INPUT DATA
-=-=-=-=-

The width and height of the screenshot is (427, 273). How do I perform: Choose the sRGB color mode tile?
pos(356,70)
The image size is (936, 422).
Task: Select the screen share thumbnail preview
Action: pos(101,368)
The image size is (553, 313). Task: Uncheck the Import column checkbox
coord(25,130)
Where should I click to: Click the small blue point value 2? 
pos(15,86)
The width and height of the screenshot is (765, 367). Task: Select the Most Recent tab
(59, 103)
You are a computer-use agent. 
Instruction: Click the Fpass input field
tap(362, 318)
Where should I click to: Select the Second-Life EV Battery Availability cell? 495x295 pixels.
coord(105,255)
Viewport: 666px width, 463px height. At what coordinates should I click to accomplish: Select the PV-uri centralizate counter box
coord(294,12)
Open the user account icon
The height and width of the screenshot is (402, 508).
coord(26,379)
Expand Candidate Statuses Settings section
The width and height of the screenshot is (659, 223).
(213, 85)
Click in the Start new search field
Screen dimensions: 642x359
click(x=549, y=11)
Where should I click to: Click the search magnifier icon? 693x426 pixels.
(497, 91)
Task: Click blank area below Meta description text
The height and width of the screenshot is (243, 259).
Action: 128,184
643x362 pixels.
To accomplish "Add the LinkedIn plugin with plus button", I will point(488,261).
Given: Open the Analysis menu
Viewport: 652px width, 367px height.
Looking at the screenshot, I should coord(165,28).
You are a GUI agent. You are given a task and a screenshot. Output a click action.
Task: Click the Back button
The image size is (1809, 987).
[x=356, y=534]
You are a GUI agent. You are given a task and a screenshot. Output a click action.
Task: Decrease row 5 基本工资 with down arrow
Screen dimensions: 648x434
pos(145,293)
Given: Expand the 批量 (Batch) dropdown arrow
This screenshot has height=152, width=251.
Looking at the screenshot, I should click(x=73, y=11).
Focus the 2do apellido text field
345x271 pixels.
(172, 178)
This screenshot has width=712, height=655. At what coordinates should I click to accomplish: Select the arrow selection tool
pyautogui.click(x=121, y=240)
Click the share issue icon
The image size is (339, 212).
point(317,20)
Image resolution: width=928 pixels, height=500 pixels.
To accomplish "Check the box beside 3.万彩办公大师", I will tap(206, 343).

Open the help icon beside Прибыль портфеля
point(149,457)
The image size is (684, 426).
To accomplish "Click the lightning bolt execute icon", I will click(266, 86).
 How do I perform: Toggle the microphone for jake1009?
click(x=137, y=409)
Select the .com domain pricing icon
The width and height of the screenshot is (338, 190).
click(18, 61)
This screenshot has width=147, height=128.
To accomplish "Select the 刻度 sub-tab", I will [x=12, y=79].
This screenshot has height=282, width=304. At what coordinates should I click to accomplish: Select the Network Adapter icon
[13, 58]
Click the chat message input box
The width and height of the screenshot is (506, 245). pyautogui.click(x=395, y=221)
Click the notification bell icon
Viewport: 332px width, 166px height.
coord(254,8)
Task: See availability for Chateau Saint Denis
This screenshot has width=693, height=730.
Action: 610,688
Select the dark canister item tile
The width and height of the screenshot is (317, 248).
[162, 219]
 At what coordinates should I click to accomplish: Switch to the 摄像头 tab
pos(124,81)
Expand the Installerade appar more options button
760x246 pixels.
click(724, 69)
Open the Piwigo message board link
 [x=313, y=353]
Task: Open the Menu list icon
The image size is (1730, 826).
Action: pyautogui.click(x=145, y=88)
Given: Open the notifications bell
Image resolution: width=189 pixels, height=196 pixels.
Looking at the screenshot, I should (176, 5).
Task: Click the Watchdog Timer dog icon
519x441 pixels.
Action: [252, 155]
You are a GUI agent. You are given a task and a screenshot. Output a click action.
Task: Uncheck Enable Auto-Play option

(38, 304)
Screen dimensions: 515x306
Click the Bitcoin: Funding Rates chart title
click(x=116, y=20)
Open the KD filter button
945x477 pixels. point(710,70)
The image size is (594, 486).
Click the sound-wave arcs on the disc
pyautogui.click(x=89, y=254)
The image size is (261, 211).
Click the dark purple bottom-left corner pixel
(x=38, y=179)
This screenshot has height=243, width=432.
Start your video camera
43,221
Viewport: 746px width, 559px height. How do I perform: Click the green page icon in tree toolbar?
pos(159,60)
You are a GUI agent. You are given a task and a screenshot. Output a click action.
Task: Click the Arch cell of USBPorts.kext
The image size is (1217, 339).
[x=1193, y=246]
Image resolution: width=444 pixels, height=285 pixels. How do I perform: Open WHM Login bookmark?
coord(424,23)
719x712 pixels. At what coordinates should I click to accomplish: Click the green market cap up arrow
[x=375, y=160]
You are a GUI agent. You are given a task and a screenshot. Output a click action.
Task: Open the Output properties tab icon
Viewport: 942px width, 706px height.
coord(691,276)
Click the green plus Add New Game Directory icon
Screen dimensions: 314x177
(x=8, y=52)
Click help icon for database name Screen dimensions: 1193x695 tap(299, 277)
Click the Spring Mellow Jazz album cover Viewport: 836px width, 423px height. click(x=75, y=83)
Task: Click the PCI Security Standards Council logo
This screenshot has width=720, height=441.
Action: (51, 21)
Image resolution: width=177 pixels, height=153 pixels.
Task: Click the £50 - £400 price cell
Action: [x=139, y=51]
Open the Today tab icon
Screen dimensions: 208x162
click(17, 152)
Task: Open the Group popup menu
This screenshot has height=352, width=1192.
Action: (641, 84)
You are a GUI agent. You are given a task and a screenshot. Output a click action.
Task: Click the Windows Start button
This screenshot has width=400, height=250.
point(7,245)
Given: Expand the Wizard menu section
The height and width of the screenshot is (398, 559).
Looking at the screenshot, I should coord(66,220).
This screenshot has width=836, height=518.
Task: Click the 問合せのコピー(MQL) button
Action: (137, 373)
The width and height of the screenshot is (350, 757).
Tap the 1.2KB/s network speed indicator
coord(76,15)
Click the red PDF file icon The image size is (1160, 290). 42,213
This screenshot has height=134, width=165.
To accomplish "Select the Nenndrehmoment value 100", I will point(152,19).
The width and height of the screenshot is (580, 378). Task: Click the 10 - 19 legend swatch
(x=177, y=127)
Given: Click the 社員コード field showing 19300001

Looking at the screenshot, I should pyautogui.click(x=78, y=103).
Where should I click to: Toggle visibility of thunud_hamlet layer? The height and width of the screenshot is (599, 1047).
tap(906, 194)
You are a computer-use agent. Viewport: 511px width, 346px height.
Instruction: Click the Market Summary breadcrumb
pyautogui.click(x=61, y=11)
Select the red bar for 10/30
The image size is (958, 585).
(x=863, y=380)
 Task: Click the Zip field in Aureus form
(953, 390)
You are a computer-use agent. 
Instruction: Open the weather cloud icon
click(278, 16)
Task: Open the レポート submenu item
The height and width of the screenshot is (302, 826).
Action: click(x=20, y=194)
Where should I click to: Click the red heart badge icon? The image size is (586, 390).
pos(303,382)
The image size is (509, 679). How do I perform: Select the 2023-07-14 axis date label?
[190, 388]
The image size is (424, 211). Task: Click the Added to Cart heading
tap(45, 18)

-=-=-=-=-

EXERCISE DIRECTIONS
Using the listing, collect all lines in which the string "plus" is found.

SOLUTION TO THIS PROBLEM
To accomplish "Add the LinkedIn plugin with plus button", I will point(488,261).
Click the green plus Add New Game Directory icon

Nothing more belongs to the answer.